• Data shown:
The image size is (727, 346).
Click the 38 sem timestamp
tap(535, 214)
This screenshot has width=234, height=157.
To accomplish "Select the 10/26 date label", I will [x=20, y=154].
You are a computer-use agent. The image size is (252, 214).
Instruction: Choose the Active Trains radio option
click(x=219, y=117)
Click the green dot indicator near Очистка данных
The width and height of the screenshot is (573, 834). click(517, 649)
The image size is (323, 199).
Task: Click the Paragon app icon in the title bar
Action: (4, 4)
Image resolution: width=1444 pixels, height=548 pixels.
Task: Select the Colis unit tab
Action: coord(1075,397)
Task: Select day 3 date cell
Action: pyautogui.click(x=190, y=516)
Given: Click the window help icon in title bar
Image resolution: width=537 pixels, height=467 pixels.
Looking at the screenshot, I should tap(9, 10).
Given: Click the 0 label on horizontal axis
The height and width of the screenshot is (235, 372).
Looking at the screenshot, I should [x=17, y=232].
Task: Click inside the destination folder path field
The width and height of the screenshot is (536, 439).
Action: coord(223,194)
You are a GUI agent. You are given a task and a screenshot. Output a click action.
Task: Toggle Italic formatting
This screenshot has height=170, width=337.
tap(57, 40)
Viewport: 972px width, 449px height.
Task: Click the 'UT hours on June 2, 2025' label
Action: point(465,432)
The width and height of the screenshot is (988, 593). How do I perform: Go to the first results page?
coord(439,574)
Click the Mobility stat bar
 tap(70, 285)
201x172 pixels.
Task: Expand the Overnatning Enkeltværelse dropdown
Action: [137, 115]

• Requirements: Please reproduce the full listing above word for word, keeping every line in its original order.

• Result for this task:
The image size is (727, 346).
Click the 38 sem timestamp
tap(535, 214)
This screenshot has width=234, height=157.
To accomplish "Select the 10/26 date label", I will [x=20, y=154].
You are a computer-use agent. The image size is (252, 214).
Instruction: Choose the Active Trains radio option
click(x=219, y=117)
Click the green dot indicator near Очистка данных
The width and height of the screenshot is (573, 834). click(517, 649)
The image size is (323, 199).
Task: Click the Paragon app icon in the title bar
Action: (4, 4)
Image resolution: width=1444 pixels, height=548 pixels.
Task: Select the Colis unit tab
Action: coord(1075,397)
Task: Select day 3 date cell
Action: pyautogui.click(x=190, y=516)
Given: Click the window help icon in title bar
Image resolution: width=537 pixels, height=467 pixels.
Looking at the screenshot, I should tap(9, 10).
Given: Click the 0 label on horizontal axis
The height and width of the screenshot is (235, 372).
Looking at the screenshot, I should [x=17, y=232].
Task: Click inside the destination folder path field
The width and height of the screenshot is (536, 439).
Action: coord(223,194)
You are a GUI agent. You are given a task and a screenshot. Output a click action.
Task: Toggle Italic formatting
This screenshot has height=170, width=337.
tap(57, 40)
Viewport: 972px width, 449px height.
Task: Click the 'UT hours on June 2, 2025' label
Action: point(465,432)
The width and height of the screenshot is (988, 593). How do I perform: Go to the first results page?
coord(439,574)
Click the Mobility stat bar
 tap(70, 285)
201x172 pixels.
Task: Expand the Overnatning Enkeltværelse dropdown
Action: [137, 115]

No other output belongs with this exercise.